Open Aidenzich opened 7 months ago
Why (Motivation) | What (Action/Method) | How (Justification/Outcome) |
---|---|---|
Concern over privacy threats in vector databases, questioning if original text can be reproduced from embeddings. | Developed Vec2Text, a multi-step method for embedding inversion, aiming to reconstruct input text from embeddings. | Demonstrated that text embeddings reveal substantial information about the original text, recovering 92% of 32-token inputs exactly, thus highlighting privacy concerns. |
Need to understand if embeddings, used widely for efficiency in large language models (LLMs), compromise the privacy of the original text. | Investigation into the capability of embedding inversion to recover full texts, employing controlled generation for accurate reconstruction. | Found that embeddings can indeed compromise privacy by allowing the recovery of sensitive information like full names from clinical notes, necessitating the same privacy measures as for raw data. |
The growing popularity of vector databases for storing dense embeddings without a comprehensive exploration of their privacy risks. | Examined the potential of inverting dense text embeddings to the original text, challenging the non-triviality of inverting neural network outputs. | Showed that with sufficient input-output pairs from a network, it's possible to approximate the network’s inverse, thus revealing private information embedded within. |
In addition to the primary expression for the optimization problem in text recovery from embeddings, the document discusses a recursive model formulation for Vec2Text.

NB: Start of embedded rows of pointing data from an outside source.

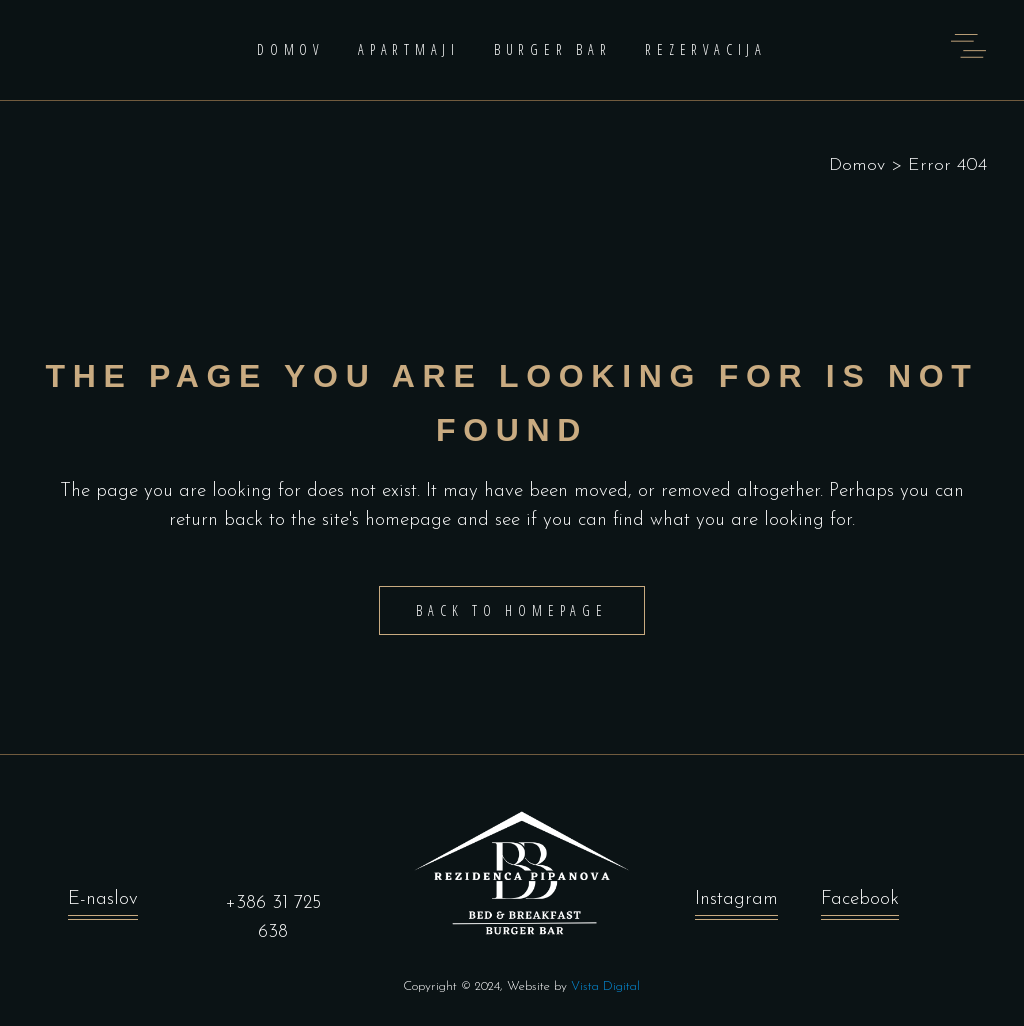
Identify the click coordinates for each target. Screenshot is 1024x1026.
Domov (857, 165)
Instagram (736, 899)
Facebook (860, 899)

This recursive model iteratively refines hypotheses about the original text. Here are the key mathematical expressions related to this model:
$$ p(x^{(0)} | e) = p(x^{(0)} | e, \emptyset, \phi(\emptyset)) $$
$$ p(x^{(t+1)} | e) = \sum_{x^{(t)}} p(x^{(t)} | e) \cdot p(x^{(t+1)} | e, x^{(t)}, \phi(x^{(t)})) $$
$$ \text{EmbToSeq}(e) = W_2 \cdot \sigma(W_1 \cdot e) $$
These expressions illustrate the theoretical foundation of the Vec2Text model's approach to iteratively refining text hypotheses to recover the original text from its embedding. The process involves generating an initial hypothesis, applying recursive corrections, and utilizing embedding projections to adapt the embedding vector for iterative refinement.